When we go to our Father in prayer at the end of the day, the standard for a “good day” should be based on how often we prayed, how much we praised, who we served and how sincerely we loved.  If He should ask us “Did you have a good day” I could answer based on what I “did” rather than “what was done to me or for me.”


Our progression from “baby Christians” (1 Corinthians 3:2) to mature children of God should be evident in our prayer life. We should be consistently moving from “Now I lay me down to sleep” toward “Nevertheless not my will but thine.” (Luke 22:42)

A change in our opening line from “Dear God, please_________” to “Dear Father, I thank you and praise you for _____________” would be an indicator of greater Christian maturity.

The same would be true in the areas of confession and repentance. Rather than a general “Please forgive me of all my sins,” a prayer of specific confession and repentance would be something like “Dear Father, I recognize that my attitude toward my boss and co-workers, my constant complaining and griping, are not pleasing to you. I’m sorry. Thank you for forgiving me. Please change me.”

The “who” of our maturing prayer life would also be affected. We all are familiar with requesting blessings for our friends and family. But when was the last time we offered a sincere prayer for our enemies?


The Rock Throwers’ Club

Some people are rock collectors. Some are rock polishers. Too many Christians, including myself, tend to be rock throwers. And we belong to a rock throwers club called a church.

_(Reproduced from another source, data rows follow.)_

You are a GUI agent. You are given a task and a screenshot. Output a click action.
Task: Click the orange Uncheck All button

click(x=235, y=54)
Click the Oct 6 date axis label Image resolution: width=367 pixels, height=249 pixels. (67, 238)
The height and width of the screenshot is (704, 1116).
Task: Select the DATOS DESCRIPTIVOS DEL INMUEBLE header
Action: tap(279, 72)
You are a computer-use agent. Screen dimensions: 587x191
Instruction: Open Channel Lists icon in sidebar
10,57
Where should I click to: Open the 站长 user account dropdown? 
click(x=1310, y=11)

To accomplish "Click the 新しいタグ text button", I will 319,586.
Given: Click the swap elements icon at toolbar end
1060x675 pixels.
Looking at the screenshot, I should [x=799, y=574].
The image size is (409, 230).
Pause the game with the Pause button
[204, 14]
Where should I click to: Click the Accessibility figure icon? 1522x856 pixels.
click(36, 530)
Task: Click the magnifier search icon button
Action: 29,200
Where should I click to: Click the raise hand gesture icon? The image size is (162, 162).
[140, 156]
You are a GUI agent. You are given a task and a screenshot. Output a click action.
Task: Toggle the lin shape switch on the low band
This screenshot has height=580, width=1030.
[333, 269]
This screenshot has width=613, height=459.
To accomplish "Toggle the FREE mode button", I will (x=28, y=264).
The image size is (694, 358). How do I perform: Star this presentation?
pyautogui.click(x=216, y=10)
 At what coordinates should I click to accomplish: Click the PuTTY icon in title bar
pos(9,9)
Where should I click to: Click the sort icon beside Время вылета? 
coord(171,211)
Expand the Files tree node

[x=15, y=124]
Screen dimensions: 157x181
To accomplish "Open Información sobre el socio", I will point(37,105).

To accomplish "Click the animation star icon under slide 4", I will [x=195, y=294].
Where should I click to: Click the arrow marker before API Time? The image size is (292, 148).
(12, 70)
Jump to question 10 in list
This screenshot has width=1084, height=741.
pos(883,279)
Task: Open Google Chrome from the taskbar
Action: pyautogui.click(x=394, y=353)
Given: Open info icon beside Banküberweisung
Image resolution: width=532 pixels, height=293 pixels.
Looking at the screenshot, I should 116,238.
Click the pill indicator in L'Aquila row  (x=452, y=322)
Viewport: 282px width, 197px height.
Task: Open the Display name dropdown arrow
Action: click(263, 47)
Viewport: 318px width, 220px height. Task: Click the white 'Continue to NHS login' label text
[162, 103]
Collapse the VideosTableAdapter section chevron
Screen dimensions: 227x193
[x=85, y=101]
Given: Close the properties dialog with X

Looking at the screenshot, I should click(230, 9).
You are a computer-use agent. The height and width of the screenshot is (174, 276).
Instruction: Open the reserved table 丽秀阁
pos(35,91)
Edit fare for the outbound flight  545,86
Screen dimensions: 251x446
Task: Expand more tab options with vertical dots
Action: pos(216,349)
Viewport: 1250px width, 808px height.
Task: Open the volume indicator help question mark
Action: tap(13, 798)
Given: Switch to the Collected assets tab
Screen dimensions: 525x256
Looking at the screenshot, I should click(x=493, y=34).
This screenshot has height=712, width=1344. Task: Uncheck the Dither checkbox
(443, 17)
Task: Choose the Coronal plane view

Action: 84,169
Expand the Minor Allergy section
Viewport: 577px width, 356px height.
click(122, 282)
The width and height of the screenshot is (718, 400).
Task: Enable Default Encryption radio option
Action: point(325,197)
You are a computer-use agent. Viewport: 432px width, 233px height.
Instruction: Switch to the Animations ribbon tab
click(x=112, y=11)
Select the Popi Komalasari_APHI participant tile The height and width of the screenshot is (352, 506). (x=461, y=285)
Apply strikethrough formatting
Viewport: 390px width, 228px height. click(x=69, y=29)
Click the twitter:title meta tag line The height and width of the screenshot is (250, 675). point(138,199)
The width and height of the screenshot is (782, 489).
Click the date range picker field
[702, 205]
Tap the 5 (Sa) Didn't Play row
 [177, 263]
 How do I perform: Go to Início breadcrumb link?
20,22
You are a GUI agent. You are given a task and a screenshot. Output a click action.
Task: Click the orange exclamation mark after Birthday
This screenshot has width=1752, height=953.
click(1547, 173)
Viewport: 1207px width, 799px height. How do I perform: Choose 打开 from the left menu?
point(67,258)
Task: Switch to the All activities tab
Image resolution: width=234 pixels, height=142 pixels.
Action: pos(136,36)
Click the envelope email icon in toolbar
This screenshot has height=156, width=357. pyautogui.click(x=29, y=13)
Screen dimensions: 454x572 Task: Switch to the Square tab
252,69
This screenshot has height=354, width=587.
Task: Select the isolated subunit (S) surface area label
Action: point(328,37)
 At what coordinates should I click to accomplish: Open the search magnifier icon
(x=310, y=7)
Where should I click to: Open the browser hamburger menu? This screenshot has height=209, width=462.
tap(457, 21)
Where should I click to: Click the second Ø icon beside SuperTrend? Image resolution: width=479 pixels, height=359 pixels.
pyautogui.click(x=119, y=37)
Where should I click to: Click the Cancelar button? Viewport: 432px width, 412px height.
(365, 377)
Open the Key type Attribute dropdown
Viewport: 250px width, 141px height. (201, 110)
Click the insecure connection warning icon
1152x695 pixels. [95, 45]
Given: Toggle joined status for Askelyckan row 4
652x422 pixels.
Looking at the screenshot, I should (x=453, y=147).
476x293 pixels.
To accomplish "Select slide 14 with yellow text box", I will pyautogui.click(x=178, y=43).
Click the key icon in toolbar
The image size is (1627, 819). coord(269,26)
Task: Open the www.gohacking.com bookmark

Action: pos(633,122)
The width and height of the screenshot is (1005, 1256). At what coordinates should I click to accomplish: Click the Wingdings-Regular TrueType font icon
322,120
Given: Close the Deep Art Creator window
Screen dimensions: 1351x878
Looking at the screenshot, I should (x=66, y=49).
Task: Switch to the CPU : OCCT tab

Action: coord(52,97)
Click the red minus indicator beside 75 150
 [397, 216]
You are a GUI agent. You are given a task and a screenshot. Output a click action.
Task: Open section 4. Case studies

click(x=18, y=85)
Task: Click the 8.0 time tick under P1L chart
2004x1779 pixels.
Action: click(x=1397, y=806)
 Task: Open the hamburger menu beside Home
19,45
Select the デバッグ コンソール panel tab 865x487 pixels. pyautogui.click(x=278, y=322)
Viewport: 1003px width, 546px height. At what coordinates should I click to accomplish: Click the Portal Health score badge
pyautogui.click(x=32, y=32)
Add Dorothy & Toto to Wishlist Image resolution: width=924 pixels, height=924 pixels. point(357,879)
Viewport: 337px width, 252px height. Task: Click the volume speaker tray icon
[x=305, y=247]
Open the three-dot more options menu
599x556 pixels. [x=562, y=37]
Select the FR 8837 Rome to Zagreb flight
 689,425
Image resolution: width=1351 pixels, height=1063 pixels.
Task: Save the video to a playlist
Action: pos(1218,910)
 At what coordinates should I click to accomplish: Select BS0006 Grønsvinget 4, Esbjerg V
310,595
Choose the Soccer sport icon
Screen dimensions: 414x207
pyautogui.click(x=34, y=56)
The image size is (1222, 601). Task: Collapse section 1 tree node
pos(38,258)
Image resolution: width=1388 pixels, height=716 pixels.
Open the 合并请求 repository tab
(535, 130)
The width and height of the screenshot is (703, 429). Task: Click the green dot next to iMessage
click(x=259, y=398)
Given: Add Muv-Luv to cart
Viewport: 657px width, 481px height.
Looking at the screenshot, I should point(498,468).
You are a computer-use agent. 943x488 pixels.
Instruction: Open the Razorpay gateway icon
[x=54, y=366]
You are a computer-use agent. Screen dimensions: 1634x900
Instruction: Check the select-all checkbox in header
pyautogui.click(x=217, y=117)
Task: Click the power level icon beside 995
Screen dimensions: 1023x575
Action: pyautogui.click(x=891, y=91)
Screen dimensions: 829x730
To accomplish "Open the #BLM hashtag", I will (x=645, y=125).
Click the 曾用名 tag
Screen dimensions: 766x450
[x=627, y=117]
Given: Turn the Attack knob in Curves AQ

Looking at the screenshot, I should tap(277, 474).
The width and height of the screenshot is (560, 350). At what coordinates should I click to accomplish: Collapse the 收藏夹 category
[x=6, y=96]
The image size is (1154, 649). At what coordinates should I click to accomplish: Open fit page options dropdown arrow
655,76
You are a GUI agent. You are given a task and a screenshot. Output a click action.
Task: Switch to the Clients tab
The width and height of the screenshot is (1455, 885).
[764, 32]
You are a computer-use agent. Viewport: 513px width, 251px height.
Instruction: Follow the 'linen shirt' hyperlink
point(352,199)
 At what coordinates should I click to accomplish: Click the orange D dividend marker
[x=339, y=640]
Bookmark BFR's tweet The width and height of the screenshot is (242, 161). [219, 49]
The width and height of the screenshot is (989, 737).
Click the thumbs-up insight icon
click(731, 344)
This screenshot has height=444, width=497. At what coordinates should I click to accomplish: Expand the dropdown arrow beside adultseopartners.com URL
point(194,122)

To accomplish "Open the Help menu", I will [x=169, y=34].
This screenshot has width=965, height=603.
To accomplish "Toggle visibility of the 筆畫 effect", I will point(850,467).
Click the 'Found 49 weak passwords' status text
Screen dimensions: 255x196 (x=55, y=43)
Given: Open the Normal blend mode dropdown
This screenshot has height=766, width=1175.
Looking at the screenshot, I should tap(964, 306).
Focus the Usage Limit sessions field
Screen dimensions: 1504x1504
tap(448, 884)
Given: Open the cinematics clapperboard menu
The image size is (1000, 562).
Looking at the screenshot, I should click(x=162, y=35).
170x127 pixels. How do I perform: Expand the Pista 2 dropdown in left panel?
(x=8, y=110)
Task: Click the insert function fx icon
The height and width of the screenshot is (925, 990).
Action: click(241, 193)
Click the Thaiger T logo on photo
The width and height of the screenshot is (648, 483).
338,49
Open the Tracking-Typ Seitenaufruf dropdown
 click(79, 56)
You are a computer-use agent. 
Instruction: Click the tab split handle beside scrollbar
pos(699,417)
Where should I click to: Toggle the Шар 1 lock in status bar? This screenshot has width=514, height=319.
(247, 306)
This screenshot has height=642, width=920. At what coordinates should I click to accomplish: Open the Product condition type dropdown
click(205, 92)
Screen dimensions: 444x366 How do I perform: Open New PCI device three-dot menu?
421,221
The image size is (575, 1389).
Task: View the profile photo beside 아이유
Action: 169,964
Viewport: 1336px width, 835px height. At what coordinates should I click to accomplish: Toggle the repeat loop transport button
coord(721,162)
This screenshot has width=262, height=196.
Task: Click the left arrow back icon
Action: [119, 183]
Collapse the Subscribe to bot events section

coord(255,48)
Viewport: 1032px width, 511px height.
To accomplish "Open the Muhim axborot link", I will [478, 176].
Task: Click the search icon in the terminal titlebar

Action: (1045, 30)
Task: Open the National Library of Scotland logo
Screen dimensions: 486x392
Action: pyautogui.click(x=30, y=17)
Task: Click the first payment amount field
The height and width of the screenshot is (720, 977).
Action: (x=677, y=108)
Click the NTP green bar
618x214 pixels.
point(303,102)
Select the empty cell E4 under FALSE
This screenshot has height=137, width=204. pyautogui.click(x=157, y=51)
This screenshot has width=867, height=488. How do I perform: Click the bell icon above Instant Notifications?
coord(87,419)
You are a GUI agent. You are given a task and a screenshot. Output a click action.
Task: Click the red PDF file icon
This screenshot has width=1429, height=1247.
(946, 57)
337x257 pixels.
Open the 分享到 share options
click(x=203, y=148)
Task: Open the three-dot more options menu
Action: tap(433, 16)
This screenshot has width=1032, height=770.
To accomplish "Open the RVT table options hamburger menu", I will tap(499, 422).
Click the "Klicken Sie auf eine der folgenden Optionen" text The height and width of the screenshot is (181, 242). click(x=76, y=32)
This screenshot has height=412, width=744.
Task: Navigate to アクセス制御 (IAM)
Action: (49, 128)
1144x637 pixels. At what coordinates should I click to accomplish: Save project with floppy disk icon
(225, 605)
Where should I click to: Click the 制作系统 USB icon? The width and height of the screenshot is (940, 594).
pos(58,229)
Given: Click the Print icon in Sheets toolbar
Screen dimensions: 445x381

In order to be a member in good standing of that club we have to look at people who are different than we are and label them so we can throw rocks at them. Our club membership gives us the right to instead ignore them if we choose, but such behavior can cause just as much pain as the rocks.

Some of the labels we use are lazy, weak-willed, selfish, stupid, liberal, conservative, sinful, weird and shallow. But label them we must because these labels justify our choosing them as targets.

There seems to be an unlimited supply of rocks. We can get them from pastors sermons,  Bible study clubs, television evangelists, Sunday School lesson booklets and evangelism tracts.

Christian rock throwing has two purposes. The first, and most obvious, is to punish those who do not agree with our concept of good vs evil, right vs wrong, sinful vs holy. The second is to increase our sense of self worth by helping God punish evil doers.

If we are going to be a light in this dark world, we are going to have to destroy our Rock Throwers’ membership cards. Then we will need to pay our dues into the Welcome Home club.


I Sinned

I sinned…again. I know it. My family knows it. My friends know it. My church knows it. God knows it. I know that God knows it.

It was a huge, ugly, stupid, selfish, no-excuse-for-it, hurtful, Satan-directed sin.

I went to God in my prayer closet and the sin was so large and fresh that it dwarfed all else in our relationship. It was just God and me and my sin.

I tried to pray, but all I could say was “I’m sorry.” After the first time it just rolled off my tongue in a continuous cry “I’m sorry, I’m sorry, I’m sorry.”

I was almost ashamed to stay in His presence. I was too repentant to say anything else, but I was too hopeful and desperate to leave.

I started to say “I didn’t mean to do it,” but realized it would be a lie. I did mean to do it, but I went ahead anyway. I knew it was a sin and I knew what I was doing.

I added “Please forgive me.” Part of my mind understood that He had already done that, but part of me needed to ask again and again. (Is it a waste of time to ask for something you have already been given?)

I wasn’t sure there was any grace still available for me. Had He already dismissed me as a hopeless case? I tried to let myself believe He might someday want to commune with me like we did before the sin.

Finally, I slowly began to realize that God never gives up on me. The Holy Spirit made me aware that God had forgiven me and he would teach me to forgive myself. Only then could I leave my closet and take my place in His kingdom as a beloved child of the King.